Riset kuantitatif adalah riset yang menggambarkan atau menjelaskan suatu masalah yang hasilnya dapat digeneralisasikan. Dengan demikian tidak terlalu me-mentingkan kedalaman data atau analisis. Namun tetap harus bersifat objektif dan memisahkan diri dari data. 40
Penelitian deskriptif bertujuan untuk mendeskripsikan (memaparkan) peristiwa-peristiwa yang urgen terjadi pada masa kini. Pemaparan peristiwa tersebut dilakukan secara sistematik, akurat dan lebih menekankan pada data faktual. 41
3.2. Metode Penelitian
Peneliti ini menggunakan metode analisis isi untuk mengidentifikasi banyaknya ruang dan jenis acara hiburan yang dimuat dalam acara humor, terhadap masalah apa sajakah yang mendapat banyak perhatian dan dalam kategori apa. Menurut Flournor (1989), metode analisis isi merupakan teknik penelitian yang obyektif, sistematis dan terperinci tentang isi media massa. 42
Penerapan metode analisis isi yang diterapkan adalah melihat kecen-derungan isi media (meliputi bentuk penyajian dan isi pesan yang disampaikan) terhadap program “Bukan Empat Mata” di Trans 7.

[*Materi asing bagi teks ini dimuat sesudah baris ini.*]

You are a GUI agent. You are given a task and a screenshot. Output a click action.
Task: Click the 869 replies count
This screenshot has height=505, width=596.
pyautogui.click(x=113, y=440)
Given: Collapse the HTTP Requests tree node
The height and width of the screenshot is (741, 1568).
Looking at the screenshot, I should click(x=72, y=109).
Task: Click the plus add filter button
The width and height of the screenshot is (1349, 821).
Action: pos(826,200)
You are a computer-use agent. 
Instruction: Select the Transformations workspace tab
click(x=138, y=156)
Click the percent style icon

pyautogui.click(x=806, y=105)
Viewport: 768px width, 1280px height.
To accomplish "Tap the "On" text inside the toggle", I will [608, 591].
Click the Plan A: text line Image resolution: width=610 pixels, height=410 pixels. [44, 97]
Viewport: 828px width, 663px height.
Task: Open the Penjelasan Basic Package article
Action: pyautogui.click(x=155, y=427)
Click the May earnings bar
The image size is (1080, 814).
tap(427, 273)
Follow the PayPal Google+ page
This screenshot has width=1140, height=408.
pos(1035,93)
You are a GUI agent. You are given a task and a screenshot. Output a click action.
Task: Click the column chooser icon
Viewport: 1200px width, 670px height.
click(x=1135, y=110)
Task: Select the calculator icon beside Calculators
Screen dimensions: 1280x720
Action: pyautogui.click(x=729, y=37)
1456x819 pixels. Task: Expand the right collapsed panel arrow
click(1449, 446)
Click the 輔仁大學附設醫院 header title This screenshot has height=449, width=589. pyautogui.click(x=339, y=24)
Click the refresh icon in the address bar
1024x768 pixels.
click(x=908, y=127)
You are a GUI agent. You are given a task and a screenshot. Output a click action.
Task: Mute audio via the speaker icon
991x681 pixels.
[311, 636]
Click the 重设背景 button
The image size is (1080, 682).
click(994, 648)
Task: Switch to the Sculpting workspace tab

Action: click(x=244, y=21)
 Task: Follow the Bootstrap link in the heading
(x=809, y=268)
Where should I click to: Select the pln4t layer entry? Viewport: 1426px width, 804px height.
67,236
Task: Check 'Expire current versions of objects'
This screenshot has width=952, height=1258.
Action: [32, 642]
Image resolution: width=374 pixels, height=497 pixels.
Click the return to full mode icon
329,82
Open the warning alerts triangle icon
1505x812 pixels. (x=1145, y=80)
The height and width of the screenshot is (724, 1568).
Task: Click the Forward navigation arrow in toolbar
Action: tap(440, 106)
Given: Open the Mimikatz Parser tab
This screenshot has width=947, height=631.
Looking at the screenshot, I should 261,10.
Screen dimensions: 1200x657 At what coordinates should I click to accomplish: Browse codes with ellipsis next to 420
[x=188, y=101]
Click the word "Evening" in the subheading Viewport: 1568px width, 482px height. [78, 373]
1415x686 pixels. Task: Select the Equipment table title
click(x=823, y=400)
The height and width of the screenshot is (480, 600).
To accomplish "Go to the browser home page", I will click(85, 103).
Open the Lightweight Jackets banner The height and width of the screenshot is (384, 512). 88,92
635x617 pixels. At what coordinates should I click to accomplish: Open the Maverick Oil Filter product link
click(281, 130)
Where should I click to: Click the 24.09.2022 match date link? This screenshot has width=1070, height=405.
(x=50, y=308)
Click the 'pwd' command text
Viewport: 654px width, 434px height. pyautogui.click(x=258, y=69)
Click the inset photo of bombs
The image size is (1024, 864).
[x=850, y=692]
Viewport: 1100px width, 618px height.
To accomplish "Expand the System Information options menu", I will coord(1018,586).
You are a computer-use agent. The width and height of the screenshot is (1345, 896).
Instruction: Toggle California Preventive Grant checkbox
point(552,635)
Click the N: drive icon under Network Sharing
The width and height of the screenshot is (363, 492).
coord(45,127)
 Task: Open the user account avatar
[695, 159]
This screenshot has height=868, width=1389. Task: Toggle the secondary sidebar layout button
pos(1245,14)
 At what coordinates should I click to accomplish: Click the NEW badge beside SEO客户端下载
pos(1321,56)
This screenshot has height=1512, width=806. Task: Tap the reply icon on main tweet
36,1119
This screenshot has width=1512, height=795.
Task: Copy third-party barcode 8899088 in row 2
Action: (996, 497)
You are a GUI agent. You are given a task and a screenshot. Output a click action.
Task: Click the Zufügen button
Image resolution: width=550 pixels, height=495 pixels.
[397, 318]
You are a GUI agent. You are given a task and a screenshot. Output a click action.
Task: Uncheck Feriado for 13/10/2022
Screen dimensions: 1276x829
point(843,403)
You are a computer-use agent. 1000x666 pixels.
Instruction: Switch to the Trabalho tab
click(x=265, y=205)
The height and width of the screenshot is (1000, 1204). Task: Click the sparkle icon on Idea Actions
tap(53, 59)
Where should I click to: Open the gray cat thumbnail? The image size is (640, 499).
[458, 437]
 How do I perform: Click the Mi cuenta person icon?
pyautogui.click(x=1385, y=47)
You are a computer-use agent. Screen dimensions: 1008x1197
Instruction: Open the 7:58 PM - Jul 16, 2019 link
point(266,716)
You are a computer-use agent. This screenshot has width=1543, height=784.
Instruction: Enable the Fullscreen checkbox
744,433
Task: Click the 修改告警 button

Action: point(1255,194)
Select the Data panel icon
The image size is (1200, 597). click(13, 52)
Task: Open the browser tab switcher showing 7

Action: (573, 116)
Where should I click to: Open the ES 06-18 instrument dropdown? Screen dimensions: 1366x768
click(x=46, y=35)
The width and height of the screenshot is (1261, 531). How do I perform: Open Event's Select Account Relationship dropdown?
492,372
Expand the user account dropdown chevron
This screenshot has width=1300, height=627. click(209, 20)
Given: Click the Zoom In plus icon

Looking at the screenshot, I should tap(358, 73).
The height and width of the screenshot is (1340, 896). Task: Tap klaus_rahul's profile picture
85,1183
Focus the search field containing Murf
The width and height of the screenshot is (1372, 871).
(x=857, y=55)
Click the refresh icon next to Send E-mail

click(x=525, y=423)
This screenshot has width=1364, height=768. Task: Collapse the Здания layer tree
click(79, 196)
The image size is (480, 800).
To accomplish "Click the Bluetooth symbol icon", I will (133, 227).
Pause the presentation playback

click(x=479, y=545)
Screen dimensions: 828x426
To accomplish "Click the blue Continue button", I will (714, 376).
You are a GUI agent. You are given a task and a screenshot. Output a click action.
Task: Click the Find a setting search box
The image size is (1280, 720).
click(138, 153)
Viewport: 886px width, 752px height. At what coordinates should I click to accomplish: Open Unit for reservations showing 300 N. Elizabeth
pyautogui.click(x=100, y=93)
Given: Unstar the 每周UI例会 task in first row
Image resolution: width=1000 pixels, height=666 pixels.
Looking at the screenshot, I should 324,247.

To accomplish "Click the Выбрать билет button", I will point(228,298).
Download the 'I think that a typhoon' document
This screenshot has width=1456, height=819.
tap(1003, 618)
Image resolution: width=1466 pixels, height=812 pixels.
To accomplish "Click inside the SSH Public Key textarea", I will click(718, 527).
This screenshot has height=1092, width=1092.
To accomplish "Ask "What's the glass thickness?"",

Jadi unit penelitiannya adalah media yaitu bentuk penyajian, tema, isi tayangan dan sebagainya pada program “Bukan Empat Mata”. Selanjutnya, analisis dilakukan dengan mengkuantifikasikan isi tayangan dengan menghitung jumlah frekuensinya dalam persentase.
Kegiatan pengumpulan data adalah prosedur yang sangat menentukan baik tidaknya sebuah riset. Jika tidak dirancang dengan baik, maka data yang diperoleh pun tidak sesuai dengan permasalahan penelitian.43
Dalam penelitian ini, peneliti memakai metode riset kuantitatif dokumentasi tayangan program “Bukan Empat Mata” di Trans 7 periode Agustus-September 2009. Tujuannya untuk mendapatkan informasi yang mendukung analisis dan interprestasi data.
42 Werner J. Severin-James W. Tankard, Jr, Teori Komunikasi, Sejarah, Metode, dan Terapan di dalam Media Massa. Alih Bahasa Sugeng Hariyanto, Kencana, Jakarta 2005.
43 Rahmat Kriyantono, Teknis Praktis Riset Komunikasi, Kencana, Jakarta, Cetakan ke-3, 2008.
3.3. Populasi dan Sampel 3.3.1. Populasi
Populasi adalah jumlah dari keseluruhan objek atau fenomena yang diteliti
44. Jadi populasi penelitian untuk analisis isi ini adalah tayangan komedi talkshow
“Bukan Empat Mata” yang ditayangkan oleh stasiun televisi Trans 7 selama bulan Agustus-September 2009. Pemilihan periode tersebut, didasarkan pada perkem-bangan terbaru dalam tayangan komedi talkshow “Bukan Empat Mata” yang disiarkan dan juga sebelum penelitian ini terselesaikan. Selain itu, dalam periode dua bulan, dapat diketahui tren yang terjadi pada suatu program atau tayangan komedi talkshow.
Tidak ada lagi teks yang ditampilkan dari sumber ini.